TO-DO ITEM A
Decide whether each statement below agrees with the excerpt on Britain's national debt. Answer yes or no for each and quote the deciding words. (i) Britain's national debt was 95.9% of GDP last year. (ii) Mediacloud.org tracks UK national media topics back to the early 2000s. (iii) Truss resigned before Kwarteng was sacked.
TO-DO ITEM B
Write a continuation of the excerpt on Britain's national debt, starting after its final sentence.

EXCERPT PROVIDED
Britain’s national debt was 95.9% of GDP last year and will be much higher this year.

Experiences abroad

Economists watched Australia’s economy gradually decline from 2014 to 2022 as corporate tax evasion ate away at the nation’s revenue and as rorts and waste led to totally unnecessary deficits and ever-expanding debt.

More recently, they observed the collapse of the U.S. economy after Donald Trump slashed taxes on the rich in 2017. Since then, U.S. deficits have worsened, the debt has deepened and the interest on the debt has become a burden that will bedevil America’s economy for at least a generation.

This is why when Truss and Kwarteng announced further tax cuts, the markets said, “Okay. That will wreck the British economy even further. We are out of here!” — the response that triggered, first, Kwarteng’s sacking and then Truss’ resignation.

Media mendacity

If the consistent experience in Australia, Britain, the USA and elsewhere proves that right-wing economic policies always fail, why on Earth do voters keep voting conservatives back in?

Mediacloud.org tracks topics covered by the UK national media going back to the early 1990s. The grey chart, below, shows the level of attention on national debt since 1995.

DATASET SECTION

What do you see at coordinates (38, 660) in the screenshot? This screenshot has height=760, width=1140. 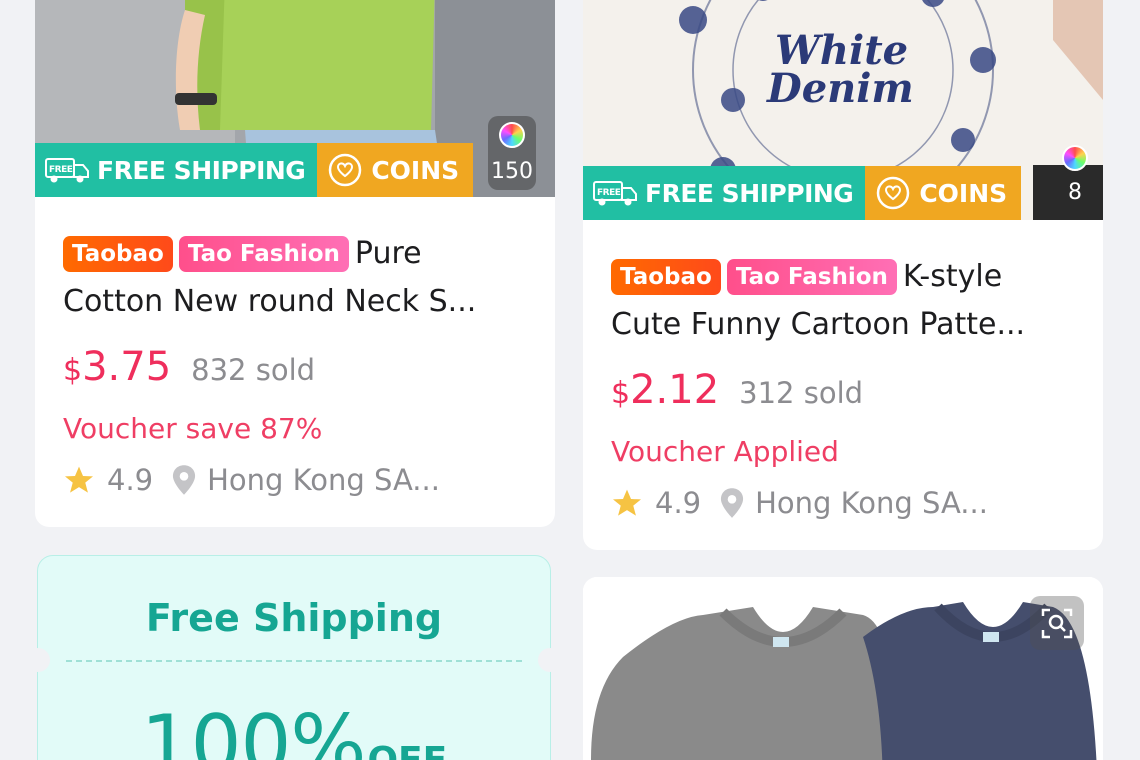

TASK ANSWER A
(i) Yes: "Britain’s national debt was 95.9% of GDP last year"
(ii) No: "going back to the early 1990s"
(iii) No: "first, Kwarteng’s sacking and then Truss’ resignation"

TASK ANSWER B
(Data sources: Mediacloud, Trading Economics)

Clearly, there is no relation whatsoever between the actual level of the national debt and media coverage thereof. The two striking features of the blue line in this graph are the surge around May 1997 and then the sudden drop in interest in May 2010. Those were the dates when Labour took office and then left office, respectively.

We can make similar graphs for other indicators of economic health. We can make graphs also for Australia and the USA.

In all three countries, the craven mainstream economic media operate primarily to deceive readers and viewers into believing conservatives manage the economy better than progressive parties.

The hard, cold facts show overwhelmingly that the opposite is the reality.